Amazing news... 1.2.3.
1) Many of you know that pulsars are weird astronomical sources of periodic
signals. Some are so accurate that they rival atomic clocks for stability!
True, but I don't have a 100 foot antenna at home so I'll take their word for
it. Plus, you have to account for a myriad of PhD-level corrections: from
earth's rotation to general relativity. And, like quartz or rubidium clocks,
pulsars drift (as they gradually slow down). Precision timing is not easy. If
you poke around the web you can find numerous articles describing their
detection and measurement and exploring their use as reference clocks, both
here and potentially for deep-space timekeeping.
2) If you do a lot of clock measurement at home then you know the dark side of
working with precision clocks. There are signal quality issues, measurement
resolution issues, reference stability limitations, offset, drift, phase jumps,
frequency jumps, missed or extra cycles, glitches, etc. For example, quartz
oscillators (depending on make / model / luck) can exhibit frequency jumps;
i.e., without warning they just change frequency without your permission. Ok,
maybe not by a lot, but enough to notice; perhaps enough to cause trouble to
any naive GPSDO PID algorithm that assumes steady state from the oscillator you
thought was stable.
3) Now the exciting part! Fellow time-nut Jim Palfreyman studies pulsars.
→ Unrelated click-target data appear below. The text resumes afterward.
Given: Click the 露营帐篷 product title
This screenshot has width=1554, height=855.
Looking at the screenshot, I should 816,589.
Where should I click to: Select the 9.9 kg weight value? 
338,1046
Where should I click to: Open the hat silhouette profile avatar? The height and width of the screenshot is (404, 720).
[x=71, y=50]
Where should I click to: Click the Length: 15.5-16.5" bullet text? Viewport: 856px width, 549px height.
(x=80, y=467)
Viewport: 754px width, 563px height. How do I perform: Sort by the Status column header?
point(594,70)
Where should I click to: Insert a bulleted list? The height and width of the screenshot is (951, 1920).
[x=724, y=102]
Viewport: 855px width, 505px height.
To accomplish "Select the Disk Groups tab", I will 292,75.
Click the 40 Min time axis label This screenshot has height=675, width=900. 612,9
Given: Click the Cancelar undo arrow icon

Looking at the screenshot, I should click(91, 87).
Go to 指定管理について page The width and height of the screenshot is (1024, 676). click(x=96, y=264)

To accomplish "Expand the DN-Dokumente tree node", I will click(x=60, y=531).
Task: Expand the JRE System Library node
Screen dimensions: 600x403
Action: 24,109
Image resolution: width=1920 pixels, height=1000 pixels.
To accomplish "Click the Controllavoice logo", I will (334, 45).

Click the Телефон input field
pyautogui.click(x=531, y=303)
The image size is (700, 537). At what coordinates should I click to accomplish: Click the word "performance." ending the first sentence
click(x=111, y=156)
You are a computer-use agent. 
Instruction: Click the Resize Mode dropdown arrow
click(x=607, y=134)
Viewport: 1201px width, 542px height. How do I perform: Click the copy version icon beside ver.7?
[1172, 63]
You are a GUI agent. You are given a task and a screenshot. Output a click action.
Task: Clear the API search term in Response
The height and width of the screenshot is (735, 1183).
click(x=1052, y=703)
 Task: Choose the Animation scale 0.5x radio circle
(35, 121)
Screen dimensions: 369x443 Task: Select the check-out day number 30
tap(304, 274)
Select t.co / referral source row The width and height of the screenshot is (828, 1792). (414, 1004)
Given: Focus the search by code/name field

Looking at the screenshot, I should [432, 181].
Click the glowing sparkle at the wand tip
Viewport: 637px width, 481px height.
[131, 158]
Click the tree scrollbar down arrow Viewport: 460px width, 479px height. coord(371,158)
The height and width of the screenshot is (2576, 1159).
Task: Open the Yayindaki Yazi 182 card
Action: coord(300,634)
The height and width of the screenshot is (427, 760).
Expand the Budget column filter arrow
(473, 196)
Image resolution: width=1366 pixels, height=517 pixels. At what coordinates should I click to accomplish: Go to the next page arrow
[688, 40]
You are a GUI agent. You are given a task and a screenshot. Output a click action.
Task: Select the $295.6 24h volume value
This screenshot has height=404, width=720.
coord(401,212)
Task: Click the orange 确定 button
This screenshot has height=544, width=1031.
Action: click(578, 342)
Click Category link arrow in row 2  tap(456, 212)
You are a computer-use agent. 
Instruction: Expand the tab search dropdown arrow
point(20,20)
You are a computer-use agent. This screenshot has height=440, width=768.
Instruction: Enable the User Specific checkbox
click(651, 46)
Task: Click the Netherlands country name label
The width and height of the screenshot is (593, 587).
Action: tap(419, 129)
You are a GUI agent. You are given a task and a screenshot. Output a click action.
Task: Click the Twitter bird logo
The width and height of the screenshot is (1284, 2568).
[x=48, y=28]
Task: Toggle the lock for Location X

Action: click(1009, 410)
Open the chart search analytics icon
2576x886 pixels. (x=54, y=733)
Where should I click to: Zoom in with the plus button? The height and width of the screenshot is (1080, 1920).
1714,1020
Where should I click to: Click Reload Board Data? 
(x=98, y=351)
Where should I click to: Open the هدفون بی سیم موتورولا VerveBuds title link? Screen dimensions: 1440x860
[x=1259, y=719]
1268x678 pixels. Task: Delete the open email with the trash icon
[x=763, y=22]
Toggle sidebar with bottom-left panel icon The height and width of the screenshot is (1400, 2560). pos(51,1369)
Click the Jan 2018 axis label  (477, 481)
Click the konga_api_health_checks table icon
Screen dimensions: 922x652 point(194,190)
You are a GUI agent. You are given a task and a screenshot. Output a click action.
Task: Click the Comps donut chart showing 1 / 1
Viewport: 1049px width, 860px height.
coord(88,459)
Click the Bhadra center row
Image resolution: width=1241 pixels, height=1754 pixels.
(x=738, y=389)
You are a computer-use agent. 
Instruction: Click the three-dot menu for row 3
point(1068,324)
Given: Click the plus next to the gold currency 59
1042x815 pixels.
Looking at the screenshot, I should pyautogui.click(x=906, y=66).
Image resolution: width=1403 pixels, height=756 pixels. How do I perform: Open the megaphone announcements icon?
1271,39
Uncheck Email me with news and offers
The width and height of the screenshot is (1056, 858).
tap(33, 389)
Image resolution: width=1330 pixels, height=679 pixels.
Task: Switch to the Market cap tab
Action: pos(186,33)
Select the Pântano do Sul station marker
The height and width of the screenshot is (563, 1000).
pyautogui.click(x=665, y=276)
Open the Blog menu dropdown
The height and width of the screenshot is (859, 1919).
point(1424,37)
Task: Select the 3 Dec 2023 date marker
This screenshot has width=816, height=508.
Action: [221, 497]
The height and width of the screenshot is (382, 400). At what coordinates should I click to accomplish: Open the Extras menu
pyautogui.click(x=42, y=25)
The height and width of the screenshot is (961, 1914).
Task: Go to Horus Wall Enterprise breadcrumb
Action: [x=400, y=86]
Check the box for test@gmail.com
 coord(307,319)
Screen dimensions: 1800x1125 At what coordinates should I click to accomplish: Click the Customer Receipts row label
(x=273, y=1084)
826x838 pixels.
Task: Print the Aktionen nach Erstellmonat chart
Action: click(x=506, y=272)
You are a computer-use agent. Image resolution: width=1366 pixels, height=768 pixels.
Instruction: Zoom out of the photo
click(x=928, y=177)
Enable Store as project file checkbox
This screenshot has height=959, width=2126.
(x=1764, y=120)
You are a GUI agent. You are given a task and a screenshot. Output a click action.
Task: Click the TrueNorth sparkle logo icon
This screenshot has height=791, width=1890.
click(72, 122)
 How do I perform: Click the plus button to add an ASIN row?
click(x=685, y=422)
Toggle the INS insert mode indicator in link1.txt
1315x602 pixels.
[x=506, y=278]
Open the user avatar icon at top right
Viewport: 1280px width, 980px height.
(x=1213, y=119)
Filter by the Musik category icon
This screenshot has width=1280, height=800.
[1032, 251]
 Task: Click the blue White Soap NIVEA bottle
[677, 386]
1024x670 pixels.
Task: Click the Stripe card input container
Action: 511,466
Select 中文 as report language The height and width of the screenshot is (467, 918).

You've seen postings from him now and then over the years. It turns out Jim is
the first person to catch a pulsar in the act of a frequency jump. After 3
years of continuous searching! This is really cool. Just amazing. You can't get
more time nutty than this. And it just got published in Nature. It's a perfect
never-give-up, i-eat-nanoseconds-for-breakfast, time nut thing to do. I am so
impressed.
To quote Jim:
On December 12, 2016, at approximately 9:36pm at night, my phone
goes off with a text message telling me that Vela had glitched. The
automated process I had set up wasn't completely reliable - radio
frequency interference (RFI) had been known to set it off in error.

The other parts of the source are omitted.